You save money by leaving it in your account
If you already know that you would like to save this money, you don’t actually need to do anything. The money is safely invested in the Employees' Holiday Allowance Fund, which is managed by LD Pensions, the organisation that also manages the Cost-of-Living Allowance Fund. It is held as a pension sum that grows over time, as you share in the fund’s returns. The fund’s returns consist of the return on the fund’s investments as well as interest income on the holiday pay that employers leave within their companies. The interest earned on the funds held by employers follows wage trends and thus provides a secure foundation for the fund’s returns. Furthermore, the holiday pay held by employers is guaranteed – even in the event of bankruptcy.
LD Pensions expects to be able to generate a reasonably stable return on holiday allowance funds, similar to that achieved on cost-of-living allowance funds. Here, the value of the savings has increased by just over 5 per cent a year over the last 10 years – after costs and capital gains tax, it should be noted. This means that the savings have grown by approximately 4 percentage points more than inflation each year. The return on investments is subject to PAL tax, as in other pension schemes, whilst the return on holiday allowance funds held by employers is not taxed.

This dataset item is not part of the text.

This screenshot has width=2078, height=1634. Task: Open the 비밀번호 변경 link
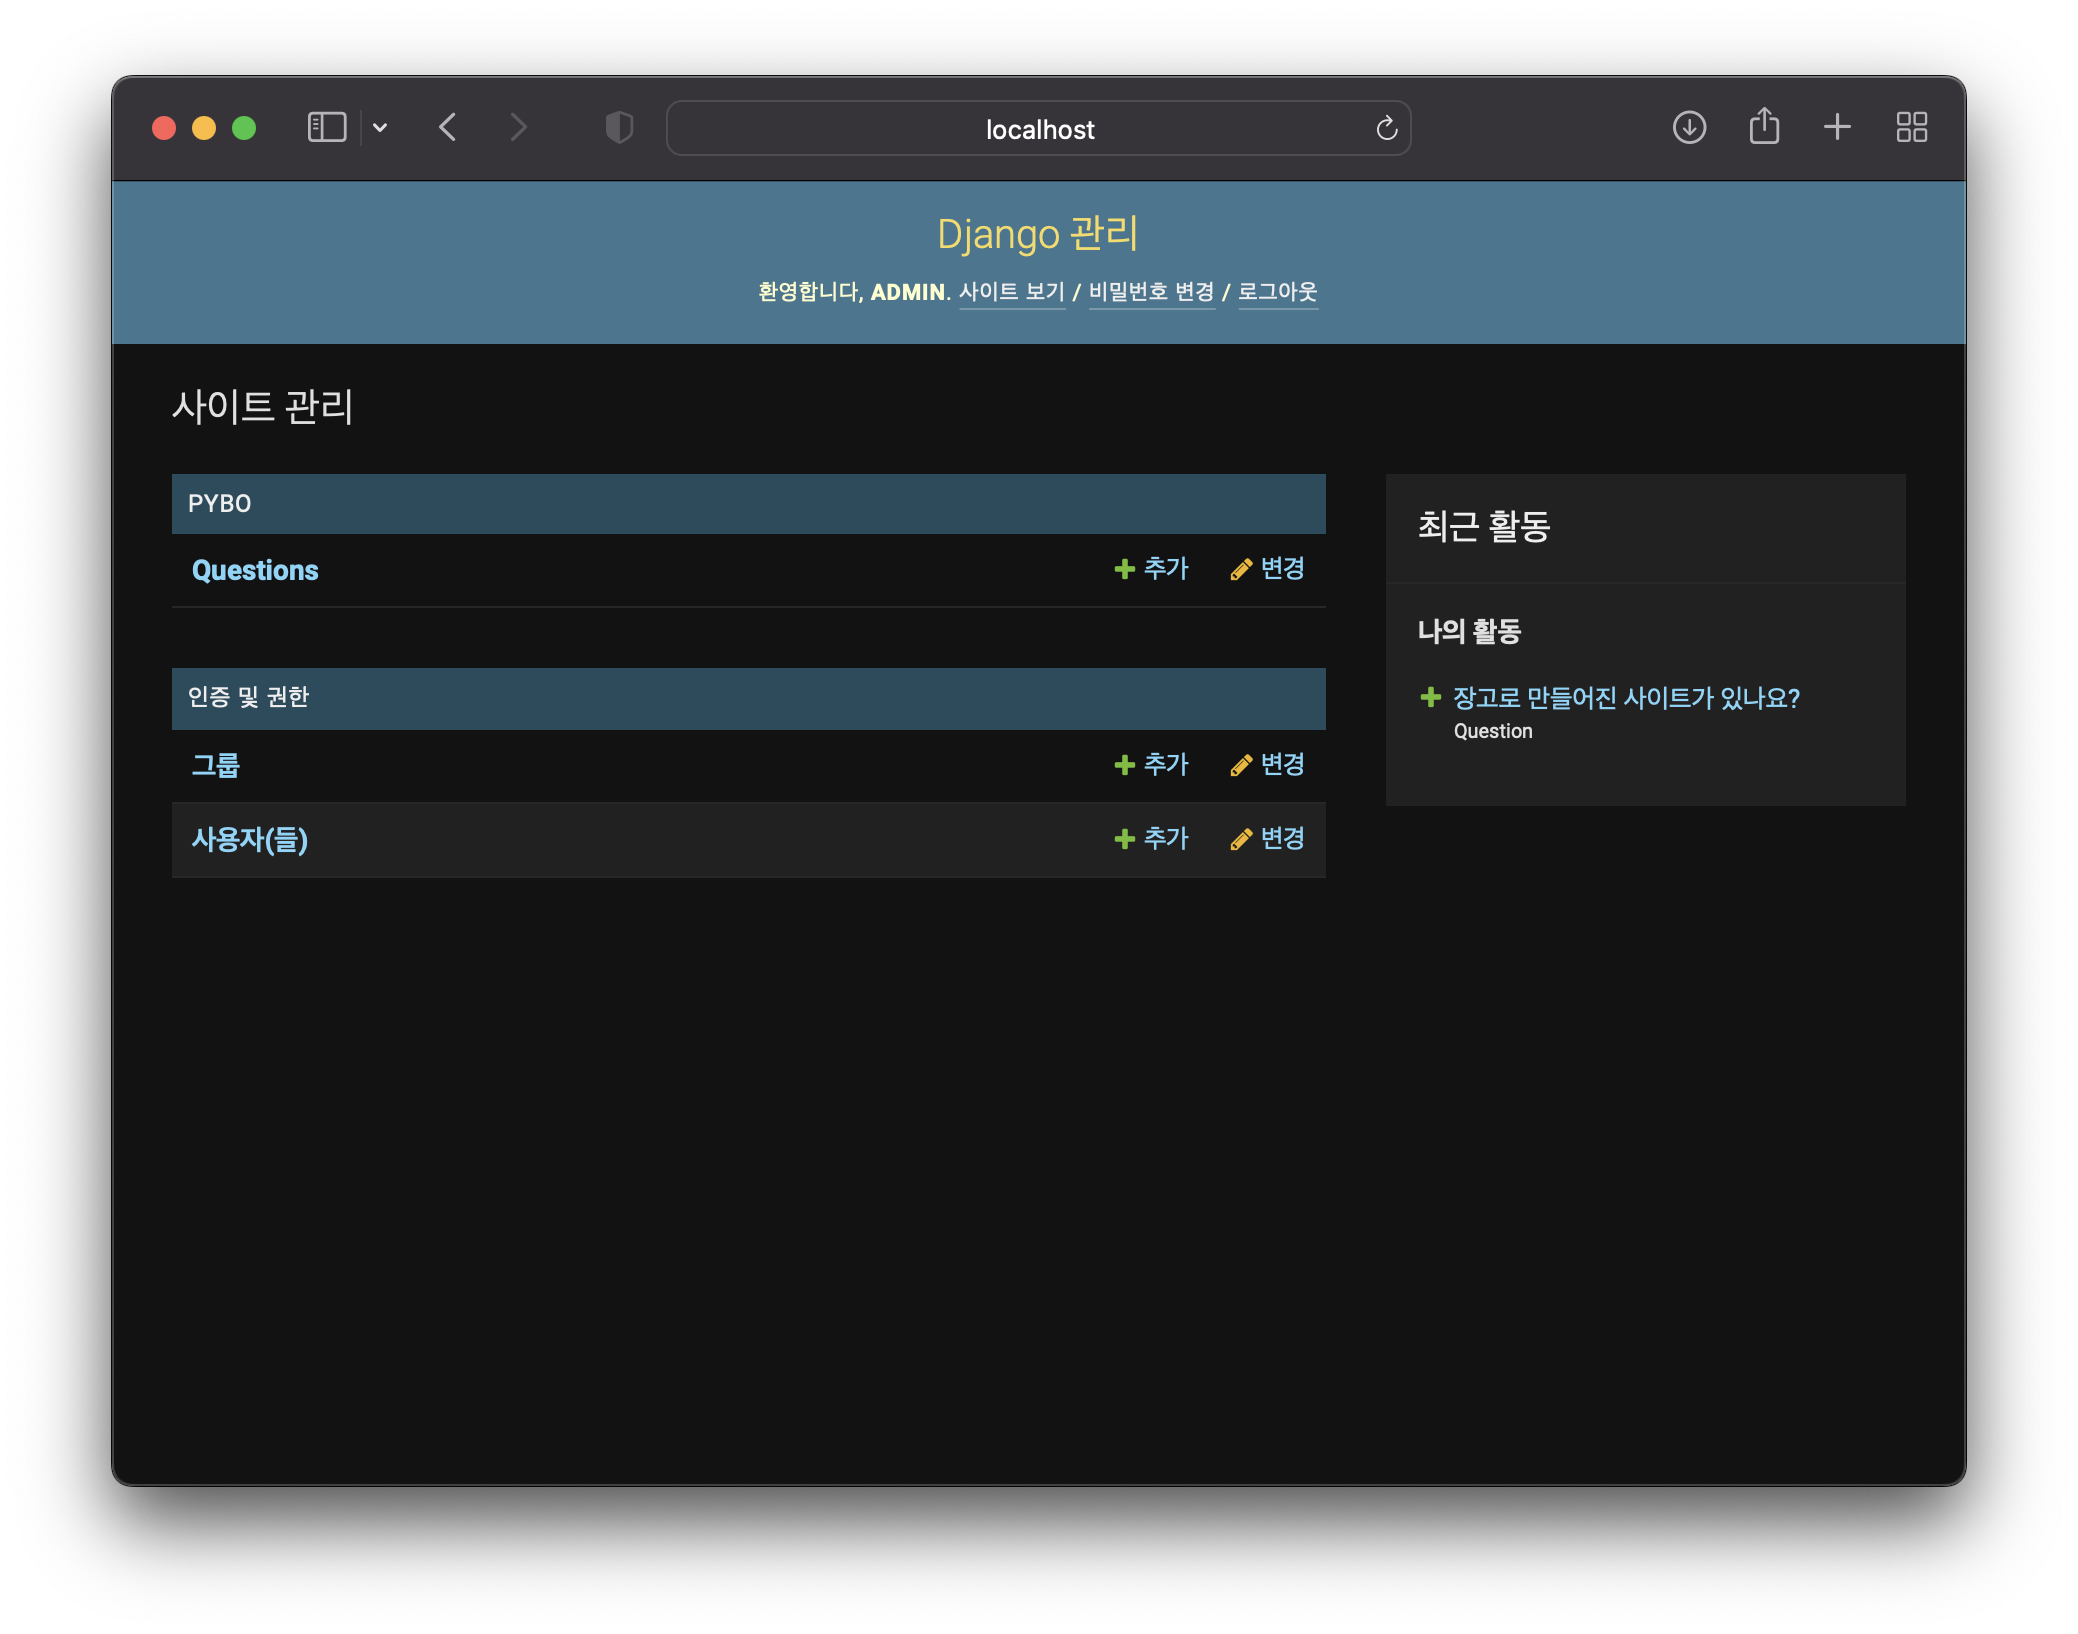click(1151, 292)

In addition, part of the administrative costs is covered by employers. This means that, if you choose to leave your holiday pay in The Holiday Allowance Fund, the total costs will be low compared with the rest of the pension sector.
Should your holiday pay be kept as disposable income, or would you prefer to invest it?

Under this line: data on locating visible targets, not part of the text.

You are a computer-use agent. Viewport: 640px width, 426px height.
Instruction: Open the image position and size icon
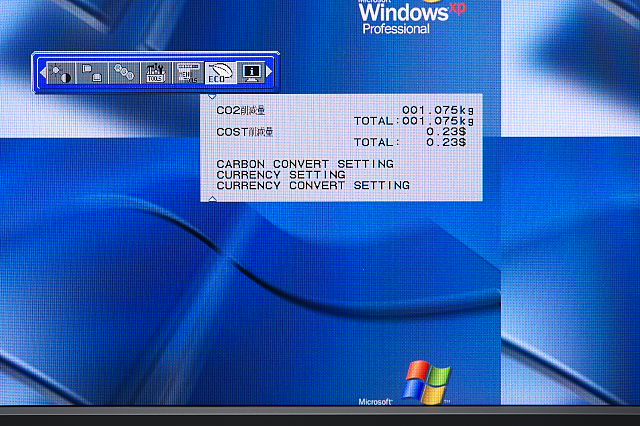tap(92, 73)
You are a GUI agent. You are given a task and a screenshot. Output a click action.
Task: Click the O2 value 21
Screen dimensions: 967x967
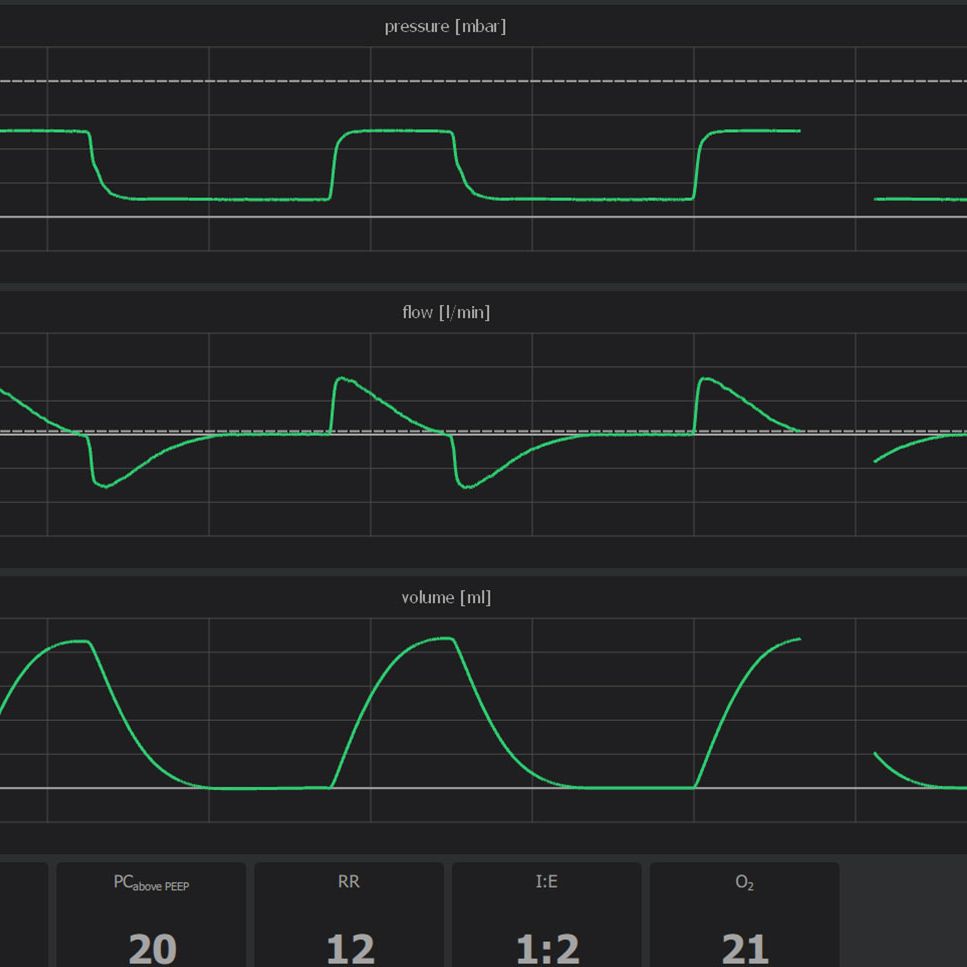pos(745,948)
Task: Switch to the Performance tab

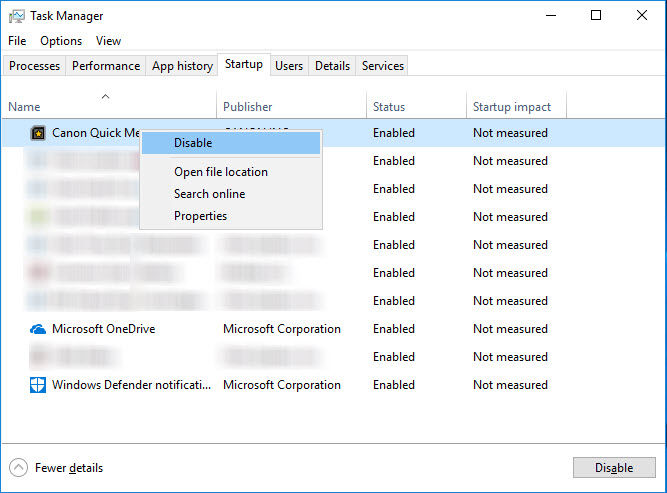Action: [106, 66]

If you do not wish to tie up your holiday pay until you reach retirement age, you can choose to have it paid out and keep it as disposable funds. You should bear in mind that interest rates at banks are very low and often negative, so if you want your holiday pay to retain its value, you should consider investing the money. If you choose to invest the money, you should be aware of both the costs and the risks associated with where you invest it, and the return will, as a general rule, be taxed more heavily than the tax on a pension sum with LD Pensions.
Will your holiday pay be offset against state benefits during payouts?
Finally, please note that any holiday pay you choose to have paid out in 2020 will not be offset against state benefits. The payouts will be shown as a new income category. This income category allows you to set aside holiday allowance funds that are not to be included in the calculation of means-tested benefits. In the case of means-tested benefits, however, holiday allowance funds are not automatically disregarded. It may therefore be a good idea to keep the letter from the Holiday Allowance Fund documenting the payouts. However, the rule that no offset may take place only applies up to and including 2022. After 2022, paid-out holiday allowance funds that have been saved up may therefore affect the calculation of state benefits.
If your holiday pay is in The Holiday Allowance Fund, the payouts will not be offset against either the state pension supplement or early retirement pension. If you save your holiday pay in other pension schemes, it will be offset in accordance with the rules applicable to those pension schemes.